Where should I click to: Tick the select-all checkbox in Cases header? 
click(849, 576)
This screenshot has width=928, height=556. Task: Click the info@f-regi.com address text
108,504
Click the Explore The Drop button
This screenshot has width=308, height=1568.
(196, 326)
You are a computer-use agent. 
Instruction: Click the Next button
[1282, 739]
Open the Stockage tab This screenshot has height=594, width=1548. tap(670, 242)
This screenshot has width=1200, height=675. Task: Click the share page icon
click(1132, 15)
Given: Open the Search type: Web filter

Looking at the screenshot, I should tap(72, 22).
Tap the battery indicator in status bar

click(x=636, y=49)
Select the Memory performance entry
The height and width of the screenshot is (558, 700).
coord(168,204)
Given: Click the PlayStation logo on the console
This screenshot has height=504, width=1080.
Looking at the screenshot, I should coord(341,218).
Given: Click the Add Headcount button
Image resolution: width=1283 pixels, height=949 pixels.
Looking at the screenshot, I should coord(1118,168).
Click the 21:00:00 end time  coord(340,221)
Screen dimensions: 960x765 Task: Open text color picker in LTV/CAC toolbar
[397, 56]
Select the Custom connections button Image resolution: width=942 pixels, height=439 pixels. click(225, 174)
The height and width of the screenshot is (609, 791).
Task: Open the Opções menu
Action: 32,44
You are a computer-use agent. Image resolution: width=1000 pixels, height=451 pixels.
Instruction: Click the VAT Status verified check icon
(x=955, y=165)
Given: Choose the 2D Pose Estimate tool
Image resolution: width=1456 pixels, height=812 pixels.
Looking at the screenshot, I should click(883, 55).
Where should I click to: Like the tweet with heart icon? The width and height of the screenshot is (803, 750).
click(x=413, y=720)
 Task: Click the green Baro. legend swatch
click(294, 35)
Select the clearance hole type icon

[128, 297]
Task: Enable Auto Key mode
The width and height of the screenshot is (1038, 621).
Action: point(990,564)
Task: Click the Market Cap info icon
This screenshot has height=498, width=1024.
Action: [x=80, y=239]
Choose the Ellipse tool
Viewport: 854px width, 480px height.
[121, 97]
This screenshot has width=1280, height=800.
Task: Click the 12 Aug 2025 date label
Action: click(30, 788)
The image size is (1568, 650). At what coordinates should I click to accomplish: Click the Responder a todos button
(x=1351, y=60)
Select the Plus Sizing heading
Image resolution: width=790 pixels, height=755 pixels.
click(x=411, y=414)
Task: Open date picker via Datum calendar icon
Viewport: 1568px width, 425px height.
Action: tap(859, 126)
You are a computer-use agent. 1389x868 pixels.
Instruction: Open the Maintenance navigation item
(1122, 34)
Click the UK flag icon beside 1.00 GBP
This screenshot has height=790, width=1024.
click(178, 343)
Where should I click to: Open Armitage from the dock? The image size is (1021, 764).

○ ○ ○ ○ ○

**EXERCISE BRIEF:** Pick each line holding the word "agent" out of the listing.

**ANSWER TO THIS EXERCISE:**
You are a computer-use agent. 
You are a computer-use agent. Image resolution: width=1000 pixels, height=451 pixels.
You are a computer-use agent. 1389x868 pixels.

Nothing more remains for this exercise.